* **Texto proporcionado**
● ● ● ●
A lo largo de la historia, seguiremos traspasando
los límites de lo verbal, a través de la lectura/escritura de citas (a la
Internacional, a Manuel Rodríguez Lozano, la Revista de la Universidad, etcétera), y alusiones que, al mismo
tiempo, se recrean en un nuevo objeto multi-temporal.
Nada es fortuito en la escritura de Revueltas,
rasgo que distingue su verdadero compromiso. Él dispuso las palabras como si se
tratasen de pinceladas, notas musicales o secuencias cinematográficas; las
palabras son pistas y revelación para los lectores, para que decodifiquen lo
que él vio, escuchó y vivió, como el “13-74” que fue en las Islas Marías y como
José Revueltas. Pistas también para cuestionar e ironizar las contradicciones
humanas que pretenden justificar militancias anacrónicas y comunismos de
escapulario, lo que Revueltas llamó, sin tapujos, la podredumbre de la ideología,
de las relaciones políticas y sociales, allí donde reside lo agonizante del
aparato político mexicano y, sobre todo, de la izquierda que desde entonces se
resguarda tras sus curules.
Para que caigan los muros, hay que “soportar la
verdad […] pero también la carencia de cualquier verdad”. La atroz vida humana y su egoísmo histórico que, en algunos
momentos, es capaz de arrastrarnos en su tirisia, esa nostalgia que sólo se cura en los
ríos o a través del arte.
● ● ● ●
* **Extracto de origen**
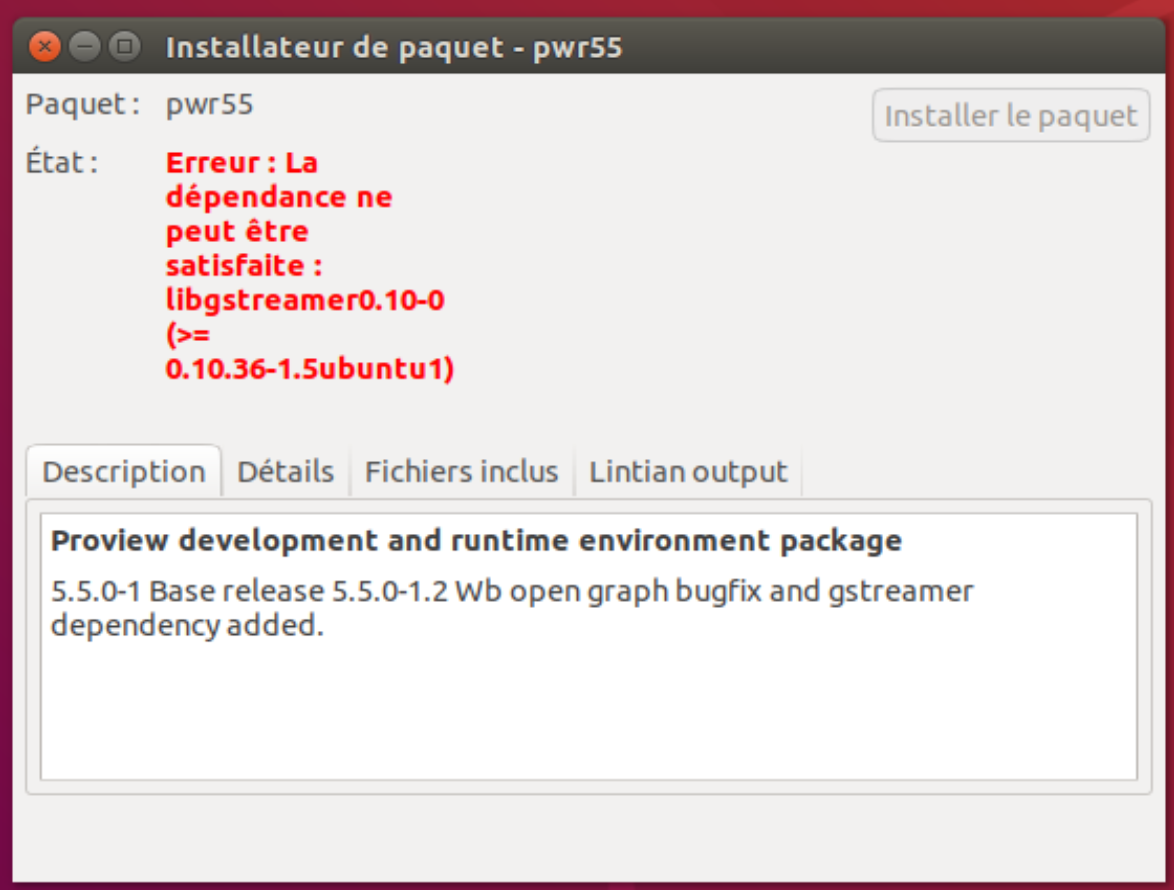Open the Détails tab

285,471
● ● ● ●
* **Ejercicios propuestos**
a. Según el texto sobre José Revueltas, ¿como qué dispuso él las palabras?
b. Prosigue el texto sobre José Revueltas a partir de su última oración.
El listado no guarda relación con el texto sobre José Revueltas.

* **Respuestas**
a. Como si se tratasen de pinceladas, notas musicales o secuencias cinematográficas.

b.
Me gusta especular que, quizá, en el momento en que
Revueltas decidió suspender la distribución de Los días terrenales y guardar distancia política de los acríticos
que le dejaron solo, sanó su tirisia a
través de la música que, como la literatura, también es capaz de empoderar a
los sujetos, tal como lo demuestra la pieza musical que Carlos Jiménez Mabarak
—quien fuera alumno de su hermano Silvestre— le dedicó en Sala de retratos; una pieza que en tres minutos representa planos
emotivos en torno a lo acechante (agonizante) y la redención (liberación), lo
mismo que tópicos musicales propios de una suite para orquesta, en orden
ascendente y que tras un puente de silencio prosiguen su ritmo estoico, hasta
el final.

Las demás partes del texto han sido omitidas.